The use of drugs, so explosive when revealed in the scandals around MKULTRA, could be a trigger to investigations. Some in the Agency could perhaps recall the days when the New York Times ran headlines like “Abuses in Testing of Drugs by C.I.A.”, and when use of drugs by the CIA was a focus of Congressional investigations.
All in all, the controversies around CIA use of “truth drugs” deserve greater examination.
We do know that the CIA certainly used drugs that were not standard truth drugs to facilitate “enhanced interrogations”, a fact also ignored in mainstream media accounts about CIA’s torture operations.
For instance, OMS doctors administered blood thinning drugs to prolong detainees’ ability to physically tolerate stress positions used in standing sleep deprivation without seriously causing damage from tissue edema. They may also have administered antimalarial and other drugs because of the disorienting and incapacitating effects these drugs can sometimes produce.
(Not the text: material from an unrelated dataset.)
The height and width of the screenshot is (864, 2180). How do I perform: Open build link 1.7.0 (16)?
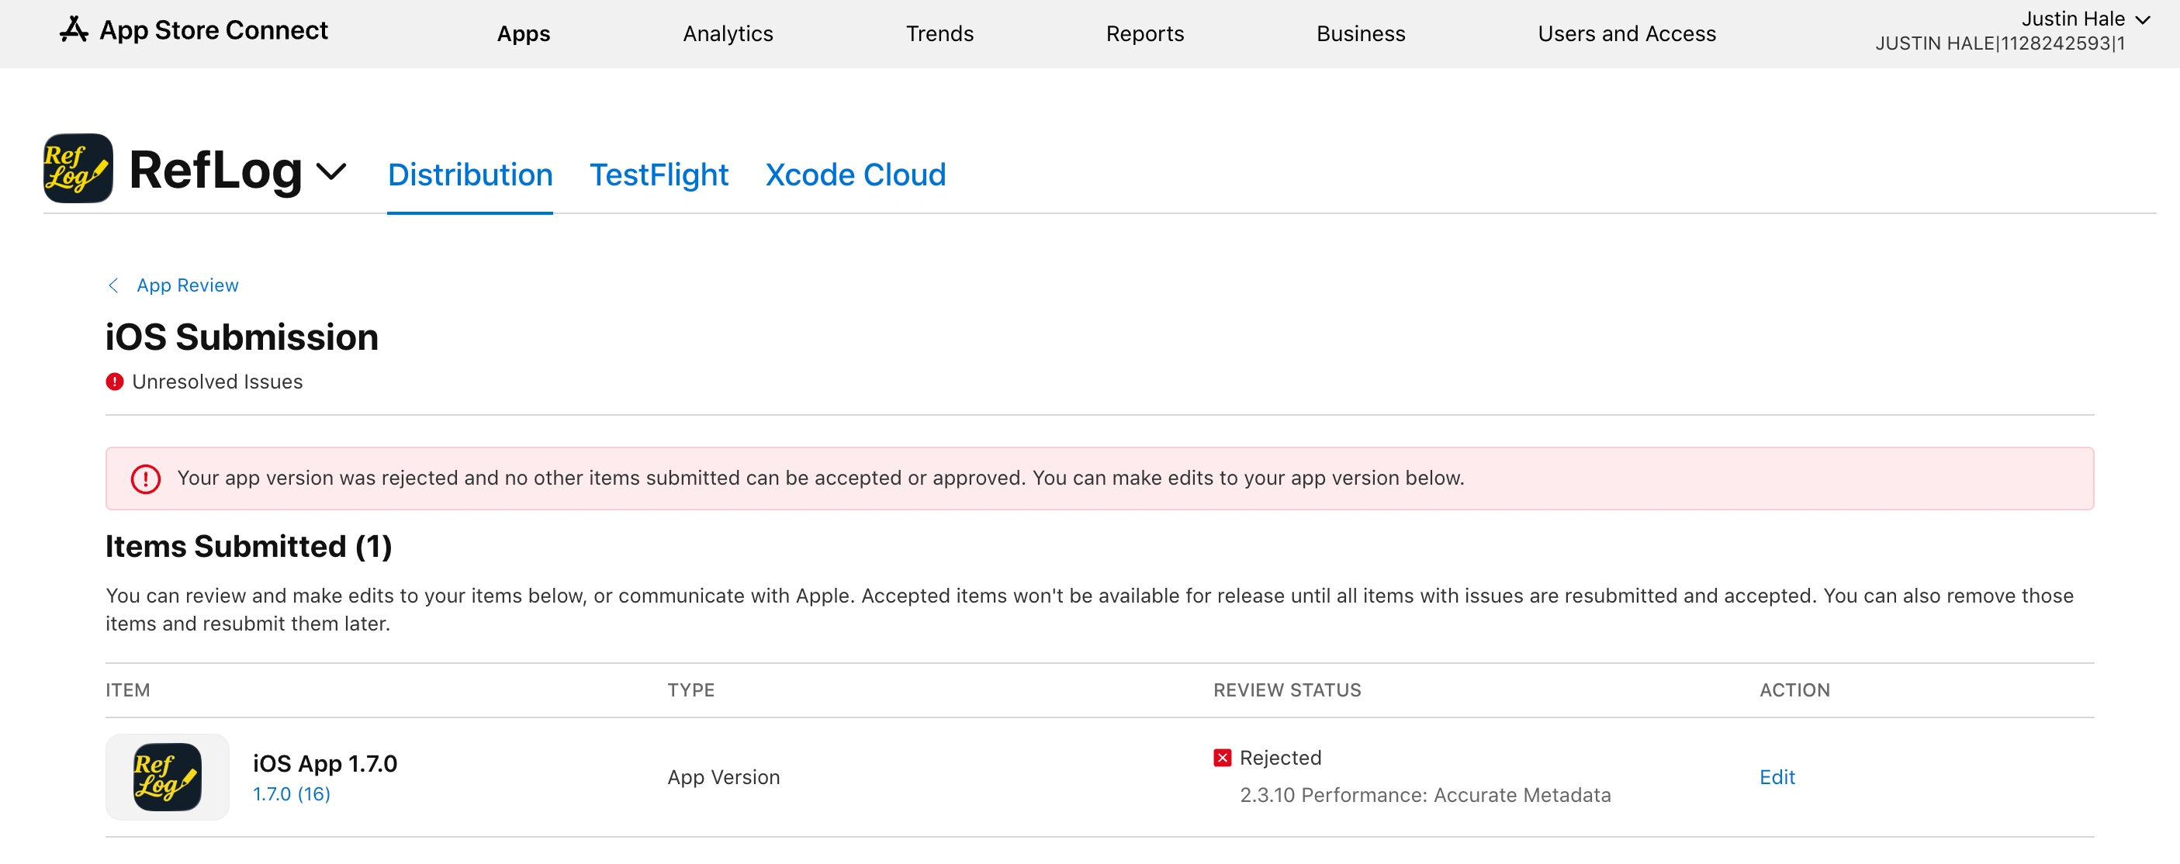[291, 794]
Meanwhile, the Chief of OMS wrote that OMS “scrupulously avoided involuntarily medicating detainees” in the RDI program. But that doesn’t mean that OTS interrogators did not utilize drugs, or that drugs were administered outside the RDI program.
Besides the musings about “truth drugs”, another revelation in the release of the OMS Chief’s memoir concerned ongoing collaboration between the U.S. federal Bureau of Prisons (BOP) and the CIA on the operations of the latter’s secret black site detention program.
According to the OMS account, the CIA saw their collaboration with BOP as a possible defense for any CIA/OMS doctors or psychologists brought up on ethics charges at state licensing boards. If a licensing board moved against any CIA medical personnel, “Bureau of Prisons policy and medical personnel would be similarly implicated”.